Wise parents take advantage of these opportunities, even during difficult years. The key is to get creative, start small.
So, what if 2020 isn’t a disaster after all. What if 2020 is an opportunity to look a creative parenting a little differently? Perhaps it’s our chance to stop trying to rush our children along and to build into their lives one powerful minute at a time.
Creative Parenting Live
Shortly after publishing this post, I had the privilege of speaking on this same topic at my friend Jessica Allen’s, Creative Family Solutions Summit. To dive deeper into these creative parenting ideas, be sure to check out my discussion with Jessica in the video below!
Our Creative Parenting Adventures
It’s 2020, the year of the pandemic, riots, and election tensions. Yet, our family is blessed. We have five healthy, happy kids. Everyone in our home is learning and growing. And, our family is spending more time together than we have in a long time.
For our family, 2020 is a call to creative parenting in tiny but powerful ways. How about you?
- How is your family using this year to your advantage?
- Which of these 3 creative parenting habits resonated with you the most?
- What simple strategies are you using to raise healthy, happy kids this year?
- In what ways is your family blessed?
- What creative parenting ideas would you add to this list?
Jenny and I would love to hear from you and continue the conversation in the comments below!
It’s important to make sure that our kids and grandbabies are safe and happy during this pandemic as it’s really hard on some of them.
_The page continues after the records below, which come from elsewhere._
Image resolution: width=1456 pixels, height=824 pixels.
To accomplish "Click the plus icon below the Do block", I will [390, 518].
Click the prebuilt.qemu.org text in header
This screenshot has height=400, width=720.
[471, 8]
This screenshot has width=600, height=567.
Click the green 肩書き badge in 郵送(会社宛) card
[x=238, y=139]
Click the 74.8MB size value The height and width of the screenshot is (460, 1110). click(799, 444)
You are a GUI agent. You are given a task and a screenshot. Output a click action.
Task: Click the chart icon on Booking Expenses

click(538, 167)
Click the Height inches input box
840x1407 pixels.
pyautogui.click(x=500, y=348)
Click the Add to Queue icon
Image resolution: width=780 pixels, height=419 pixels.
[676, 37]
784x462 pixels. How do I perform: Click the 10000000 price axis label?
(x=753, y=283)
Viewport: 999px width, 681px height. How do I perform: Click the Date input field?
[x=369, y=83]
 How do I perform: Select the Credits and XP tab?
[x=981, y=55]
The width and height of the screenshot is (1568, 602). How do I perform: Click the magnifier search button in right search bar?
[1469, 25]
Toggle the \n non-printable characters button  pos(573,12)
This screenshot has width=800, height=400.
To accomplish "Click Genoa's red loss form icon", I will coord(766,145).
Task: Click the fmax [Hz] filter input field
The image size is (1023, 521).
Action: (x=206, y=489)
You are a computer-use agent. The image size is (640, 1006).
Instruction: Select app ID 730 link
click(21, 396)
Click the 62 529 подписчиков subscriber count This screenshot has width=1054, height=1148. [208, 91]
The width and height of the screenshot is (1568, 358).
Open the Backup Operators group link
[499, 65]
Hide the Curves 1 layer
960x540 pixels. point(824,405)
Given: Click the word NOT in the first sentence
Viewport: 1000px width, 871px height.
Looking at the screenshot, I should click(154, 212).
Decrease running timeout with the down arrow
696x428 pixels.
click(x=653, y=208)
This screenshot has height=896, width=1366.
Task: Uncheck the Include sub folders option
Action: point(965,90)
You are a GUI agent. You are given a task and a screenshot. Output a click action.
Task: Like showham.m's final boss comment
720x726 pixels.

Thanks so much for linking up with me at my #UnlimitedMonthlyLinkParty 17.
Hey Dee, Jenny and I are right there with you. Keeping the little ones safe and happy is our #1 priority. Thanks for dropping by and for hosting an amazing link-up!
So inspiring!
It’s true that gratitude and persistence go a long way in establishing a well-lived life.
Jed, this is so great! I am always looking for those little teaching moments with my kids as something is happening. Learning history while it is being made definitely has more impact than simply reading something from a text book decades after it has happened. We live in a much different world now and we need much different ways for doing all sorts of things, including how we educate and parent our kids. I really appreciate the work it took to put together such a wonderfully informative and helpful post. Thanks for linking up with me!
Shelbee
http://www.shelbeeontheedge.com
I love these–the tips plus the fact that you’ve broken them down into manageable habits. I like all of them, but the one about excellence really resonates with me. So many adults are just punching the clock, without any care as to whether they’re doing their job excellently. When excellence is a habit, it not only produces better work, but it makes it more fun and challenging, too.
Hey Barbara! Thanks for the kind words and so great to hear this resonated with you.
Jed, these are helpful habits for parents and kids. Last year was a tremendously difficult and sad year for our family, so in many ways, 2020 has been much better. That doesn’t discount anyone else’s hardships, of course, but it does bring perspective for us. I don’t remember who said it, but your post made me think of the words, “Attitudes are caught, not taught.” I feel like another good way to raise happy kids during this pandemic is to set the tone with our own words and attitudes.
Hey Lois, I love this perspective and agree 100 percent. Setting the tone with our own words and attitudes is such a powerful way to raise happy kids in this pandemic.
It’s also great to hear that 2020 is turning out to be a decent year for you and your family! It’s been pretty alright for us too. There have certainly been unique twists. But overall, everyone is healthy, happy, growing, and very blessed.
Thanks for stopping by and sharing a small piece of your story!